WRITTEN EXERCISE:
Answer these questions from the text on the Sleepy Hollow pilot:
1. Which network premiered the series, and on what date?
2. Which actor plays the detective Abbie Mills?
3. Which series did the writer censure in February on the same grounds?

TEXT PASSAGE:
Warning: This article contains spoilers for the pilot episode of Sleepy Hollow.

On Monday, September 16, Fox premiered its new horror/mystery series Sleepy Hollow, which is co-produced by J. J. Abrams’ old scribes, Alex Kurtzman and Roberto Orci. Only loosely based on Washington Irving’s sketch “The Legend of Sleepy Hollow,” the show follows Ichabod Crane (Tom Mison), an 18th century soldier in the Revolutionary Army who wakes up in contemporary Sleepy Hollow after having decapitated a mysterious Hessian soldier. He finds himself paired with local detective Abbie Mills (Nicole Beharie), who is naturally skeptical but has seen enough odd events in her life to be willing to listen. Together, they find themselves battling the resurrected Headless Horseman who is — wait for it! — one of the Four Horsemen of the Apocalypse, and part of a broader conspiracy involving George Washington, witches, and the “Book of Revelations” (why do non-Christian writers always pluralize John’s Apocalypse, anyway?).

To criticize Sleepy Hollow for its absurdity is almost beside the point, and to their immense credit, the series’ writers keep their tongues sufficiently in their cheeks as the plot developments (and heads) roll along. Plausibility aside, there is certainly plenty for the Christian viewer to take issue with, the most obvious being the peculiar eschatology the show envisions. As in the Christian understanding of reality, Sleepy Hollow’s moral world revolves around a battle between the forces of Good and Evil. But in Sleepy Hollow, these categories appear to be arranged dualistically: the forces of Evil are at least as powerful as the forces of Good. In February, I censured ABC’s short-lived Zero Hour on these same grounds. A singular problem arises in incorporating the Christian eschatology of Revelation into a secular thriller: the ending is already determined. In order to develop any degree of radical tension, a writer must create a scenario in which the forces of Good might conceivably lose, so that the doubt about victory lends suspense to the proceedings. Indeed, if anything, in this scenario Good should be the underdog, so that its ultimate victory is all the more cathartic.

GIVEN DATA:
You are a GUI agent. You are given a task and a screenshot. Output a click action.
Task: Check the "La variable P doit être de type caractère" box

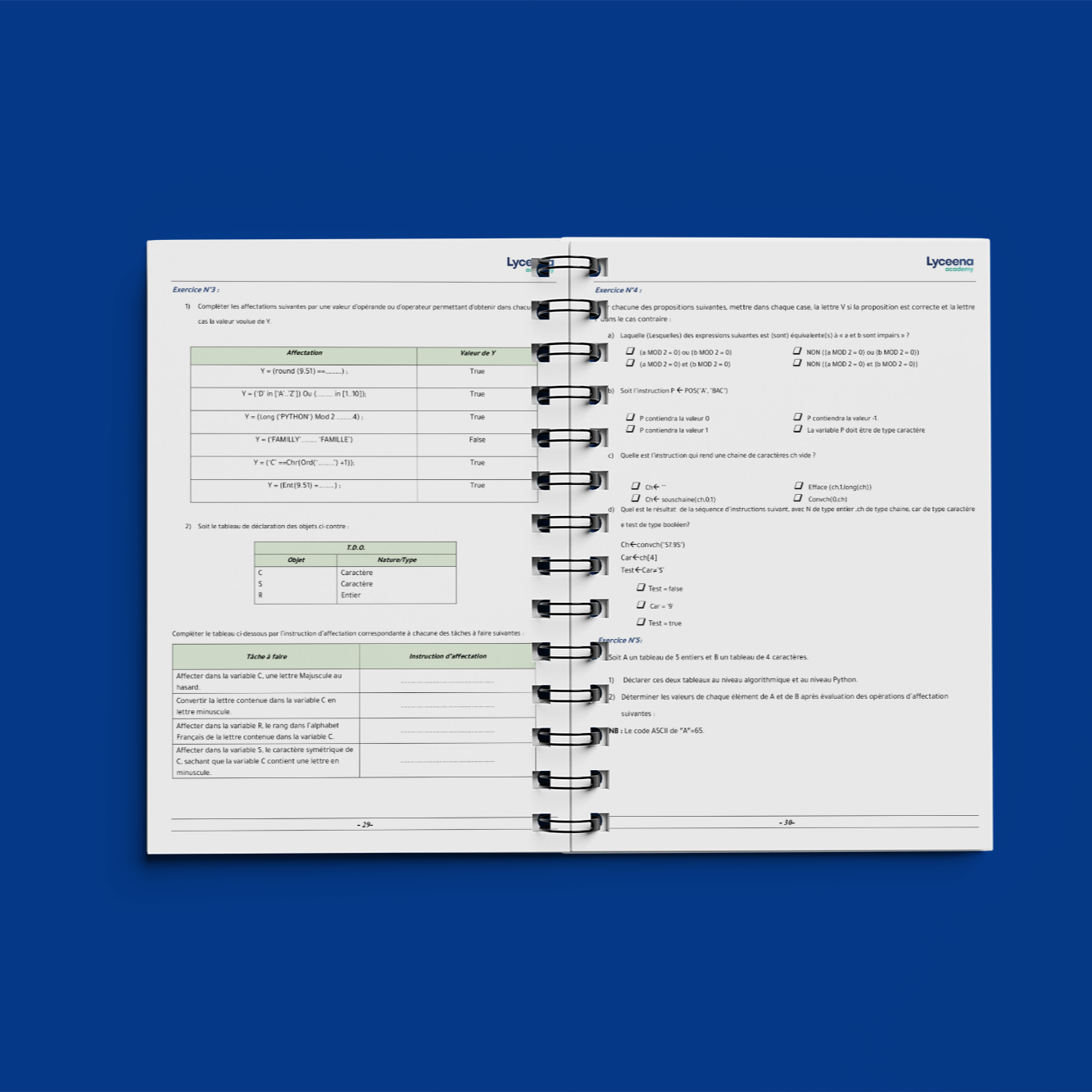(x=797, y=429)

THE RESPONSE:
1. Fox, on Monday, September 16.
2. Nicole Beharie.
3. ABC's short-lived Zero Hour.